|
Group
charter
Term definitions
Resources
Additional Resources
|
|
Research Group on Reliability and Robustness in
Grid
Computing Systems
This research
group has been formed within the Open
Grid Forum (OGF) to study reliability
and robustness in Grid computing systems.
The research group will develop recommendations for
improving Web Services and Grid specifications to enhance reliability of
deployed grid systems and formulate guidelines for how standards-based grid
systems should be deployed to achieve high reliability.
Our first event was the Workshop
on Reliability and Robustness in Grid Computing Systems, held at GGF16 in Athens,
Greece,
February 13-16, 2006. A second workshop was held at OGF19 in Chapel
Hill, NC, USA, January 29-February 2, 2006.
The next meeting of the research group will be held on October 17, 2007
at OGF21 in Seattle, WA, USA.
Research Group Goals
This research group is assembling a community of standards
developers and researchers to examine how future
grid computing systems based on emerging Web Services and Grid standards can
achieve levels of robustness and performance required for critical enterprise
applications. Three considerations merit special attention. First, the scale
of grid computing systems is expected to grow dramatically as grid technology
transitions to industrial use. Second, as operational grids scale, there is
the possibility that unplanned interactions occurring among components will
result in unpredicted emergent and possibly chaotic behaviors. Finally, grids are likely to be subjected
to volatile and uncertain conditions brought about by events such as
accidental outages and external attacks. These three factors can potentially
endanger or severely degrade the reliability and effectiveness of operational
grids in everyday use.
Research
Group Scope
The
research group is addressing reliability
and robustness issues in industrial and scientific grid systems developed on
the basis of Web Services and Grid specifications. The research group
is charged to:
- Develop and publish recommendations for
improving reliability of Web Service and Grid Specifications. A draft of
a future OGF informational document, Reliability of Grid Computing Systems,
has been produced.
- Investigate mechanisms for enhancing grid system reliability and
robustness, in particular the relationship of these mechanisms to grid
specifications being developed within GGF and other organizations. These
mechanisms include, but are not limited to:
- Services such as Grid FTP, Grid monitoring services, Grid
replication services, checkpointing and recovery services, and
autonomic computing services impacting grid system reliability,
- Techniques for maintaining consistent system and component states
through time.
- Languages,
terminology, and tools for risk assessment and evaluation of grid
reliability that are relevant for industrial use.
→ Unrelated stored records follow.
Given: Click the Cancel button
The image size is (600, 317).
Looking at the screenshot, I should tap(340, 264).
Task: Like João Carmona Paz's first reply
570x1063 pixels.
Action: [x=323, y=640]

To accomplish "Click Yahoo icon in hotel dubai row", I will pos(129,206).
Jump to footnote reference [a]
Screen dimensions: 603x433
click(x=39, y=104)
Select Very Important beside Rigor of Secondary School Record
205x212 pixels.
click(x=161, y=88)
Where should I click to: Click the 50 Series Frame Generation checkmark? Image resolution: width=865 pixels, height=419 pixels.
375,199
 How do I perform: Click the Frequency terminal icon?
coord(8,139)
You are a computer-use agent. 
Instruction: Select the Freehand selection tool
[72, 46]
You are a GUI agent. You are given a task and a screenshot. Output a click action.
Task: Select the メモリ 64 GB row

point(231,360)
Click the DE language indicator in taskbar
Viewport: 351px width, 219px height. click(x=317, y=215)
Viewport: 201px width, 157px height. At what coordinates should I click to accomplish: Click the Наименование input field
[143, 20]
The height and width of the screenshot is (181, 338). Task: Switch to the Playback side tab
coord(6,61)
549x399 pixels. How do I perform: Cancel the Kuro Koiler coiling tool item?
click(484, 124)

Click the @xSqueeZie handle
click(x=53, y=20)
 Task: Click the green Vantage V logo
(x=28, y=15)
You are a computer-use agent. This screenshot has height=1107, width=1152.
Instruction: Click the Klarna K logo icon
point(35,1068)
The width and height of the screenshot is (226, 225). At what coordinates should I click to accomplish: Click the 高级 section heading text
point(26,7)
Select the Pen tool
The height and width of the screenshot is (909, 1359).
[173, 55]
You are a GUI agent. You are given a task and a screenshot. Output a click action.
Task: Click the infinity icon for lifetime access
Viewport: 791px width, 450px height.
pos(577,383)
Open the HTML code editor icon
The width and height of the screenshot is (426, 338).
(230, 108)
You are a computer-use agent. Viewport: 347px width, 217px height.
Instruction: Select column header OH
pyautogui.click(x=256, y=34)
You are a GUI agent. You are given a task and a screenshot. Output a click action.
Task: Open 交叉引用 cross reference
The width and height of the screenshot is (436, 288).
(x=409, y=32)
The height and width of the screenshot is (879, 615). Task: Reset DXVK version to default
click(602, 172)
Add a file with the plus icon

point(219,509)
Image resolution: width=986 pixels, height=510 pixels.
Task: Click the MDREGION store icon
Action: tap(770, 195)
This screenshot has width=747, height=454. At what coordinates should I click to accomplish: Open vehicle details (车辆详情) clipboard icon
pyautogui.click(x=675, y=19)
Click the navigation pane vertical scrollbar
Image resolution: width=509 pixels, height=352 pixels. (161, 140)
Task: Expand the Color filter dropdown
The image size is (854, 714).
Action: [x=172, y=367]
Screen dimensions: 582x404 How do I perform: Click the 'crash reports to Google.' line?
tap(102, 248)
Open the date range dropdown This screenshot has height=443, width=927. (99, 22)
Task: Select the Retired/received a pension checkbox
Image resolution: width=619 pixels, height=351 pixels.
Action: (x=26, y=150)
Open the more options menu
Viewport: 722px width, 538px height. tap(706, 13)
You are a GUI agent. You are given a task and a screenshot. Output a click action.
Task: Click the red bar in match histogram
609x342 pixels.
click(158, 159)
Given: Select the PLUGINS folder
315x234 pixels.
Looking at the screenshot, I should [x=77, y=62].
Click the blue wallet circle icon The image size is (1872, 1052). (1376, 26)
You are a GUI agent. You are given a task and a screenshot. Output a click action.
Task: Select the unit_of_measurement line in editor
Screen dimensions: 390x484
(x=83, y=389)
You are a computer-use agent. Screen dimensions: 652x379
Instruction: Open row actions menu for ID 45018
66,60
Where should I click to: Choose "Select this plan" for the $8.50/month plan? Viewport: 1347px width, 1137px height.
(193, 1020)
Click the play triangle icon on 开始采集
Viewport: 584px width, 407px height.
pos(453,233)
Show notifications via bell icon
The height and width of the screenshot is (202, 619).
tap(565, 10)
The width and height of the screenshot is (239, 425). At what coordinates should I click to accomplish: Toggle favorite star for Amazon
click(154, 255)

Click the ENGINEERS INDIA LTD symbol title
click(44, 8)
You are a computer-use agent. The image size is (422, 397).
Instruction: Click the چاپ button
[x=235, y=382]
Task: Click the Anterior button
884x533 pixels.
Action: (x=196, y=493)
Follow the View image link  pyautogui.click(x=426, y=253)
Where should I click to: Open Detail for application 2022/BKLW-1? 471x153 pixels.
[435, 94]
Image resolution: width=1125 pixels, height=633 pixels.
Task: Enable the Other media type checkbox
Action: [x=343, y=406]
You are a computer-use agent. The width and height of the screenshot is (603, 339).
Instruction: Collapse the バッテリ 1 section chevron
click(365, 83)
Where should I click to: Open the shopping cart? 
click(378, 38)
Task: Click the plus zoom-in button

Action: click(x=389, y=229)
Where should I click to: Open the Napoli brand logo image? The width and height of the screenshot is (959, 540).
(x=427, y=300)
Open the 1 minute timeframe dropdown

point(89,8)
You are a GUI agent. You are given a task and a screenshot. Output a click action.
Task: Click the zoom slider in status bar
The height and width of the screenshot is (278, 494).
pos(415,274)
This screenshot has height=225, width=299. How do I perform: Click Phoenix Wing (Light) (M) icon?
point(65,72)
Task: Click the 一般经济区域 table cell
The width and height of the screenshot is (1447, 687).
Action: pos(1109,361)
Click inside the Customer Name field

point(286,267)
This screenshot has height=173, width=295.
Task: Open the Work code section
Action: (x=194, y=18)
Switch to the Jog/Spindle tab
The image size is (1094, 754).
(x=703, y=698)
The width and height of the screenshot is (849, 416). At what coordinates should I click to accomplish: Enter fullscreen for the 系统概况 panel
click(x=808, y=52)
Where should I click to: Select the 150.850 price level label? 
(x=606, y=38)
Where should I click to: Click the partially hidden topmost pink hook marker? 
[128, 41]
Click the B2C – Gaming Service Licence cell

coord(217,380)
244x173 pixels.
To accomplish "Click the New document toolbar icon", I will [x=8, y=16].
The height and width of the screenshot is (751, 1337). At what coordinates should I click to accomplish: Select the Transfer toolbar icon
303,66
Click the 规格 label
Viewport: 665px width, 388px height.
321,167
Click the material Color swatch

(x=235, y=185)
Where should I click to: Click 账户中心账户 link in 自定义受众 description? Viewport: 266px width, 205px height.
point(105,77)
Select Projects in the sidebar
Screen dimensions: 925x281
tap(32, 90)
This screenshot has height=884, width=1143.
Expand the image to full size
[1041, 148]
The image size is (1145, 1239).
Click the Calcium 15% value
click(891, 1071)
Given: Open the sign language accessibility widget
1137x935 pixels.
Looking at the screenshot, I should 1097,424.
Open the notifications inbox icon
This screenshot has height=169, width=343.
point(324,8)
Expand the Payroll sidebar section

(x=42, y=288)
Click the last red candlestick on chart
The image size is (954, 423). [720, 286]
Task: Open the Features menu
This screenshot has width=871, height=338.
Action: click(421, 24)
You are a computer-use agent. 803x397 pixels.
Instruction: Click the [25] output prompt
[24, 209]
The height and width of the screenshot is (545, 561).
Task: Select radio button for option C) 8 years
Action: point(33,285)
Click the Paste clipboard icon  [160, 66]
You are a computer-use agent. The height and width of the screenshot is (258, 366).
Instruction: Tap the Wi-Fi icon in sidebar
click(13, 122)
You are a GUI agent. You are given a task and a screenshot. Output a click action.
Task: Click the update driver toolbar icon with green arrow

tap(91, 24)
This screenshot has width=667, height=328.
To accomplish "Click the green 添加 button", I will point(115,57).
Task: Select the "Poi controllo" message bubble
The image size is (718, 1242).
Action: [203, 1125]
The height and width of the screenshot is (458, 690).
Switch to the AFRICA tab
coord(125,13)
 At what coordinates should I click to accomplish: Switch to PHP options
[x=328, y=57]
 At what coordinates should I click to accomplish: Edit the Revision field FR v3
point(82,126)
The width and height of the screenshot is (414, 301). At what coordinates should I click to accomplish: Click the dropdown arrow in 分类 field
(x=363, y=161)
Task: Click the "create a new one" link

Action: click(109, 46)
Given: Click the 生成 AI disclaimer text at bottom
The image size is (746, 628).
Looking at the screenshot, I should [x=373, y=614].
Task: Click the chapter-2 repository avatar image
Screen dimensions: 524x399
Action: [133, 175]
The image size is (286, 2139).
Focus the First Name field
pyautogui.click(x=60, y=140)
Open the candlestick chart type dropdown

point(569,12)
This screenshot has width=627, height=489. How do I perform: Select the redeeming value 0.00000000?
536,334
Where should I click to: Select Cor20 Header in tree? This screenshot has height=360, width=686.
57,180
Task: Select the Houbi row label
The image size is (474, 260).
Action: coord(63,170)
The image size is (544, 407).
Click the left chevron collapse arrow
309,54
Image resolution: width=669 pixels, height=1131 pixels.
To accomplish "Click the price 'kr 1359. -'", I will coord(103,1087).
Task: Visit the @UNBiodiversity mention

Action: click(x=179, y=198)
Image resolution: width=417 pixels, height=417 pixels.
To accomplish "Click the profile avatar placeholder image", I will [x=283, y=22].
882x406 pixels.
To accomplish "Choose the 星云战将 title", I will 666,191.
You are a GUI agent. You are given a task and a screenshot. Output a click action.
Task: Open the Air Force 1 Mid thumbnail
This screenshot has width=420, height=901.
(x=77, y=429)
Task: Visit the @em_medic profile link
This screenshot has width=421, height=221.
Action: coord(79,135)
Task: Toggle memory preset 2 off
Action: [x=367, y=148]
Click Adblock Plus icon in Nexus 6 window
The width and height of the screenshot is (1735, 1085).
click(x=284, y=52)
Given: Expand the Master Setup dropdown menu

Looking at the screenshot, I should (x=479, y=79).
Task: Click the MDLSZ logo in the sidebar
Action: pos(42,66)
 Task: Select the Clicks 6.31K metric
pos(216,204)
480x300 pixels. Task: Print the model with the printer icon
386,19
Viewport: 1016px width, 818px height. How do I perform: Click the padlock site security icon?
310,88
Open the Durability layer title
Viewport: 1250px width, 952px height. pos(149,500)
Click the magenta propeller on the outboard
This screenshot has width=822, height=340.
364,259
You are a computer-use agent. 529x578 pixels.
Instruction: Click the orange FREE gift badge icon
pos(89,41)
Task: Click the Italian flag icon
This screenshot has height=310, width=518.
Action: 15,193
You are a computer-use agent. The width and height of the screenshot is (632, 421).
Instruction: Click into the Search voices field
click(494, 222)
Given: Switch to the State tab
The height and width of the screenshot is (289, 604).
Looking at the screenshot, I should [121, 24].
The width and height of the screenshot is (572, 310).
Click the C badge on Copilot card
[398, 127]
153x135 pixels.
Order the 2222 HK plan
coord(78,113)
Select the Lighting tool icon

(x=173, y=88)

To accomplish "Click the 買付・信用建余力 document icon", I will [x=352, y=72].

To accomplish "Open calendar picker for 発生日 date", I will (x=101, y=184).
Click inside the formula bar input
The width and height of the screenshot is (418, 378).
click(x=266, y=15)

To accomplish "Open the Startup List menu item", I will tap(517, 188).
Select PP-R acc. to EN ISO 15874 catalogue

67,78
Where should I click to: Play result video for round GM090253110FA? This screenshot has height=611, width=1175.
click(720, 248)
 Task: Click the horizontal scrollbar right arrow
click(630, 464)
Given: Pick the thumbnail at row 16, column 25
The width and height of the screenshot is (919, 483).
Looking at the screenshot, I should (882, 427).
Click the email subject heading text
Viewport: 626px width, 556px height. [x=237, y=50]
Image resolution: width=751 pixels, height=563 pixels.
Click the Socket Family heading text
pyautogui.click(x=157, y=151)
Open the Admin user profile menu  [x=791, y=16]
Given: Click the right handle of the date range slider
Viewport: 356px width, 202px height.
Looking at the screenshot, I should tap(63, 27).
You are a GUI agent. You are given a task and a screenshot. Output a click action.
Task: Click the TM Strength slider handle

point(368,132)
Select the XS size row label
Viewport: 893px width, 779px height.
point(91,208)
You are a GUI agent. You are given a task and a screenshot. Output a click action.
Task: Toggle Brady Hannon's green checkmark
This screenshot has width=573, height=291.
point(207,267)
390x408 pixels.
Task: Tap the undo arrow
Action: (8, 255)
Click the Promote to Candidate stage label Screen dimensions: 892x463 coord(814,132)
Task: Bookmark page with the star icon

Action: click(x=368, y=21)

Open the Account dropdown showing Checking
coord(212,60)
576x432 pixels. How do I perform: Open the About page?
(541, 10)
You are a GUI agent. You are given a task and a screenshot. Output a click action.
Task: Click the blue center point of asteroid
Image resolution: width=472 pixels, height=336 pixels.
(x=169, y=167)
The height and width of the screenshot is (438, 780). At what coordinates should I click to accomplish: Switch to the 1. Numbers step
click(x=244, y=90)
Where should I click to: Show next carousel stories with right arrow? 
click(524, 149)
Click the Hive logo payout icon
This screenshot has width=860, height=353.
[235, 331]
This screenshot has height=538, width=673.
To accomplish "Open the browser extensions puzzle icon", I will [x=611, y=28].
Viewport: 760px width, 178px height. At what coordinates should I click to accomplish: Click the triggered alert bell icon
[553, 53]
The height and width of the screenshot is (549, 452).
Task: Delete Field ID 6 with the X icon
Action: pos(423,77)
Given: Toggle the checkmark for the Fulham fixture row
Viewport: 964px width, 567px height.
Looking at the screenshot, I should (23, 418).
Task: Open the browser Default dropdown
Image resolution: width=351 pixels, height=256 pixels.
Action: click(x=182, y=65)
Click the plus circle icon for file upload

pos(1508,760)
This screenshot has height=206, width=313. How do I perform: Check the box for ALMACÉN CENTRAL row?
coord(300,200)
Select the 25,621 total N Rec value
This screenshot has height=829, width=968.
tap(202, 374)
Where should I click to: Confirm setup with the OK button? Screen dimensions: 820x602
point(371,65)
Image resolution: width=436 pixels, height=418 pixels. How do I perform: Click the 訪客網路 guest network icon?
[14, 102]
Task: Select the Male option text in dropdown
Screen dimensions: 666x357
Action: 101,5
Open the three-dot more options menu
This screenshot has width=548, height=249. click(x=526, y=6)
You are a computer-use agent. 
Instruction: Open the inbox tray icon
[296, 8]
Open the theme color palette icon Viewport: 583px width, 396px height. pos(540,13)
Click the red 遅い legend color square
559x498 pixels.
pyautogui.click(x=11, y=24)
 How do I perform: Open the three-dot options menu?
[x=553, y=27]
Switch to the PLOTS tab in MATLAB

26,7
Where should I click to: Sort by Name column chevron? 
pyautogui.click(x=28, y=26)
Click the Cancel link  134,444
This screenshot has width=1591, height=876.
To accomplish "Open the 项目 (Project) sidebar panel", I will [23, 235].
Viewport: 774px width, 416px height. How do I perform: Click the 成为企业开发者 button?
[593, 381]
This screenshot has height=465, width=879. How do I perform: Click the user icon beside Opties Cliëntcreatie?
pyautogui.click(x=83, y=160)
- Support research for developing test methods
and metrics to evaluate grid systems reliability and robustness,
including the ability of grid systems to detect, and respond to failures
of components within grids.
- Foster definition
of minimum performance levels and thresholds for grid system reliability
and robustness. For instance, it will be important to understand
if an increase in the size of grid system (both in terms of numbers of
nodes and workload) leads to unexpected behaviors that degrade
reliability.
- Address specific
issues of interest to the grid standards community such as evaluation of
the stability of service interface versions (for grid and web service)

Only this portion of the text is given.